Sadly, these extreme consumer penalties have not even achieved the act’s goals of helping domestic builders and ensuring a ready supply of vessels to deploy during a war or emergency, such as Hurricane Ian in 2022 or Hurricane Maria in 2018. Rather than strengthening the shipping industry, the act has fostered monopolistic complacency. According to Cato data, U.S. shipbuilding output is less than 1% of that of China and Korea—a startlingly low number. Grabow again:
The U.S. Maritime Administration (MARAD) last published annual data on U.S. shipyards in 2004 and noted that there were 89 shipyards, including 4 public shipyards, 9 active yards, 15 shipyards with build positions that have not produced a ship in two years, 27 repair yards, and 34 top‐side repair yards. . . . This pales in comparison to shipyards in Asia. Japan, for instance, currently has more than 1,000 shipyards, and it is estimated that China has more than 2,000. There are also only 7 active major shipbuilding yards in the United States, as compared to roughly 60 major shipyards in Europe (major shipyards are defined as those producing ships longer than 150 meters).

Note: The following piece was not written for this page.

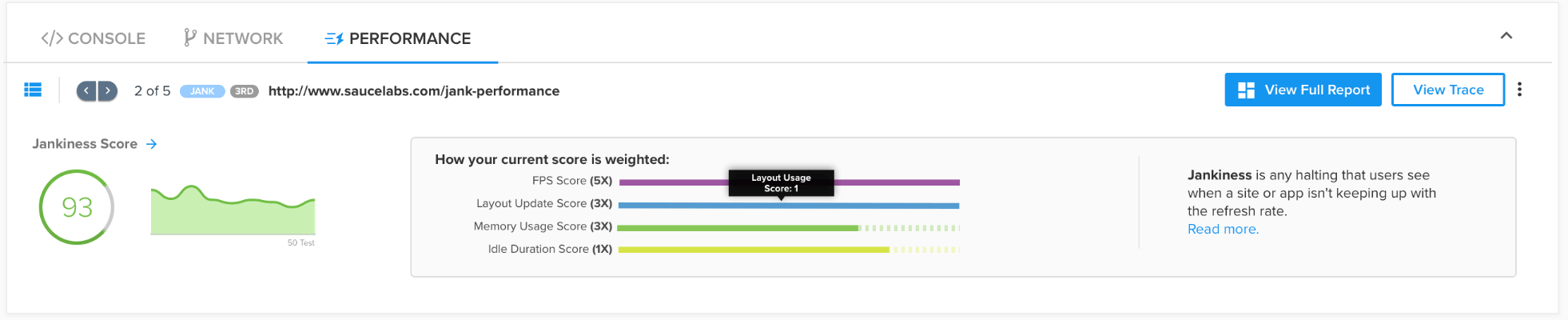Viewport: 1568px width, 320px height.
Task: Switch to the Network tab
Action: coord(233,38)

The Jones Act, and the reduction in demand that it triggered, hasn’t prevented—and in fact probably caused—the closure of 300 domestic shipyards since the early 1980s. The lack of U.S. shipbuilding has meant a significantly diminished ability to transport military equipment and supplies.
The Jones Act, like a worn-out and leaky vessel, should be scrapped. It’s unsurprising that the Trump administration, with its outdated protectionist theories, didn’t get rid of it. But Trump is no longer in the White House; Joe Biden is. And before Trump there were Presidents Obama, Bush and Clinton. So why haven’t any of them or their predecessors repealed this law? The answer is obvious: Politicians cater to their special-interest friends in the trucking and rail industries—they benefit from the high cost of shipping by sea—and the maritime unions and shipbuilders.
Let me repeat that. In the name of catering to a handful of cronies, U.S. politicians repeatedly have agreed to keep the Jones Act in place. They have agreed to foist expensive and outdated ships onto American merchants and shippers. They have agreed to pollute, and they have chosen to make it harder to carry out relief efforts in Puerto Rico and other places when hurricanes strike.
No tongue-in-cheek accusation of treason will change the economic facts. It is time to put an end to this monument to cronyism and special interest politics.